Don't Forget Two-Factor and App-Specific Data
The data that doesn't sync is what trips people up during a switch. Handle it before you wipe the old phone.
- Authenticator apps: Google Authenticator, Authy, and similar tools may store codes locally. Use their built-in export or transfer feature to move your 2FA codes, or you can get locked out of accounts on the new device.
- Messaging history: WhatsApp, Signal, and others each have their own migration flow. For cleaning up WhatsApp videos before you move, trim first, then use the app's transfer or chat-backup option.
- Downloaded files and notes: Check the Files app or Downloads folder and any offline notes that live only on the device.
Confirm every one of these is on the new phone, or safely exported, before you sign out and reset the old one. Once it's wiped, there's no getting local-only data back.
A Clean Switch Checklist
Run through this before retiring the old device:
- Media deduped and trimmed before transfer.
- Data fully transferred and verified on the new phone.
- Accounts signed out; activation locks off.
- Old phone factory reset; SIM/eSIM/SD removed.

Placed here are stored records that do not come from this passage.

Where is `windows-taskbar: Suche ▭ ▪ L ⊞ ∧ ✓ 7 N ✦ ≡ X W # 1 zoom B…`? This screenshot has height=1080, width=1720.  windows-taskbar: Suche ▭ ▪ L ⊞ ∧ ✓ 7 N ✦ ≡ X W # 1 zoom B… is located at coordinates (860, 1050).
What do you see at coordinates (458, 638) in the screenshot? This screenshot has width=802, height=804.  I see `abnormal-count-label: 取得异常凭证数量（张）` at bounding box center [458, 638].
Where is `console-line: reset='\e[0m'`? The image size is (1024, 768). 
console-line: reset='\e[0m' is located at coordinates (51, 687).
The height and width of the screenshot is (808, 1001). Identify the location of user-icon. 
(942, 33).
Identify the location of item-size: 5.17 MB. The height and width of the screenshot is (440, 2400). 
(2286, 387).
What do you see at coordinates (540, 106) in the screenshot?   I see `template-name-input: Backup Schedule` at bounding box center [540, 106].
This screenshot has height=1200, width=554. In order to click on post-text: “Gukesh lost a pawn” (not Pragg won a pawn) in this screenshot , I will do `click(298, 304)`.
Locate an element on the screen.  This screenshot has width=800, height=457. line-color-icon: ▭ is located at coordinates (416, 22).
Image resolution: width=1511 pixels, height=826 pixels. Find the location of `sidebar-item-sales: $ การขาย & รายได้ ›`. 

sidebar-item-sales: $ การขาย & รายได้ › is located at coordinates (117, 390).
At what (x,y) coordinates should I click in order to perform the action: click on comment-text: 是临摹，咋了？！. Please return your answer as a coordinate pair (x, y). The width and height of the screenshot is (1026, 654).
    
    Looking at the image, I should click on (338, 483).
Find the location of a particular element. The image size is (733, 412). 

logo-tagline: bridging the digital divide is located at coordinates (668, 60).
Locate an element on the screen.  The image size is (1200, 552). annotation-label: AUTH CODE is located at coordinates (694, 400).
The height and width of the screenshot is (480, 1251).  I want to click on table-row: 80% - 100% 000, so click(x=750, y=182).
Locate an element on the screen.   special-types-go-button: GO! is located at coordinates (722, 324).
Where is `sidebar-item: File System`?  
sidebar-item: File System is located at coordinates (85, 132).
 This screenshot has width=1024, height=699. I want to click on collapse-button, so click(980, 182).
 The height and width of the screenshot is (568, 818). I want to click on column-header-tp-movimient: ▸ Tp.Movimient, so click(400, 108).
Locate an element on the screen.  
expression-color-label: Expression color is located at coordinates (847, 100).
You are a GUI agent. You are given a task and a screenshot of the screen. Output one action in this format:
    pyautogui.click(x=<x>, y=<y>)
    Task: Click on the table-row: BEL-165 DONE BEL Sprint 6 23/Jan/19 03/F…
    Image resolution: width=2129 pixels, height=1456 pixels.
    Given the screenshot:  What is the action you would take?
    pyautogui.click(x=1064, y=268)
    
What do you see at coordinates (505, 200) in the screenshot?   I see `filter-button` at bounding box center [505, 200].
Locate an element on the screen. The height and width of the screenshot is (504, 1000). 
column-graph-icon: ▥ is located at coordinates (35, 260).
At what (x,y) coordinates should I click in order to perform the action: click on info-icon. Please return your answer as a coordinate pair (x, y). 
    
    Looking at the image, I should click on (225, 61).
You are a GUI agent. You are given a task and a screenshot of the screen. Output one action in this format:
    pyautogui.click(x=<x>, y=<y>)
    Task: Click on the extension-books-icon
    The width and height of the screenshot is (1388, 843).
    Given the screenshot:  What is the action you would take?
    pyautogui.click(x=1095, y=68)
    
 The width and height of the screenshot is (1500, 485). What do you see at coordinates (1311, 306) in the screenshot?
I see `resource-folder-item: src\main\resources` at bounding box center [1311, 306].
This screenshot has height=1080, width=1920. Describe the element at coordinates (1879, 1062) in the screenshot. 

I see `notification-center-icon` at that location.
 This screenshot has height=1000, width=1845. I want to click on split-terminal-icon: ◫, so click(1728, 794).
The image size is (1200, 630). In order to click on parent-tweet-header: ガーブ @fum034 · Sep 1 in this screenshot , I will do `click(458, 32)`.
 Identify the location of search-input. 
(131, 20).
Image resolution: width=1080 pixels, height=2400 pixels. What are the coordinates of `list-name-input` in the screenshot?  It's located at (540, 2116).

For more on tidying media and freeing space during a move, see the clean up phone storage hub and the storage cleanup FAQ. Cleaning before you switch means your new phone starts light, organized, and free of the clutter you'd rather leave behind.
Want the fast version? Cleanor for iPhone scans on-device — nothing uploaded — and surfaces your largest videos, duplicate photos, and heavy caches in one pass. For the full routine, see the free up phone storage guide.
FAQ
Should I clean up my old phone's media before transferring to a new one?
Yes, trim large videos and dedupe photos before migrating so you don't copy junk onto the new device. Cleaning before the move means a faster transfer and a tidier fresh start, since whatever you migrate becomes the new phone's starting baggage.
How do I move my two-factor authentication codes to a new phone?
Authenticator apps like Google Authenticator and Authy may store codes locally, so use their built-in export or transfer feature to move your 2FA codes before wiping the old phone, or you can get locked out of accounts on the new device.
What should I verify before factory resetting my old phone?
Open the new phone and confirm your photos, contacts, messages, and key apps are all present and working before wiping anything. Once the old phone is wiped, there's no getting local-only data back.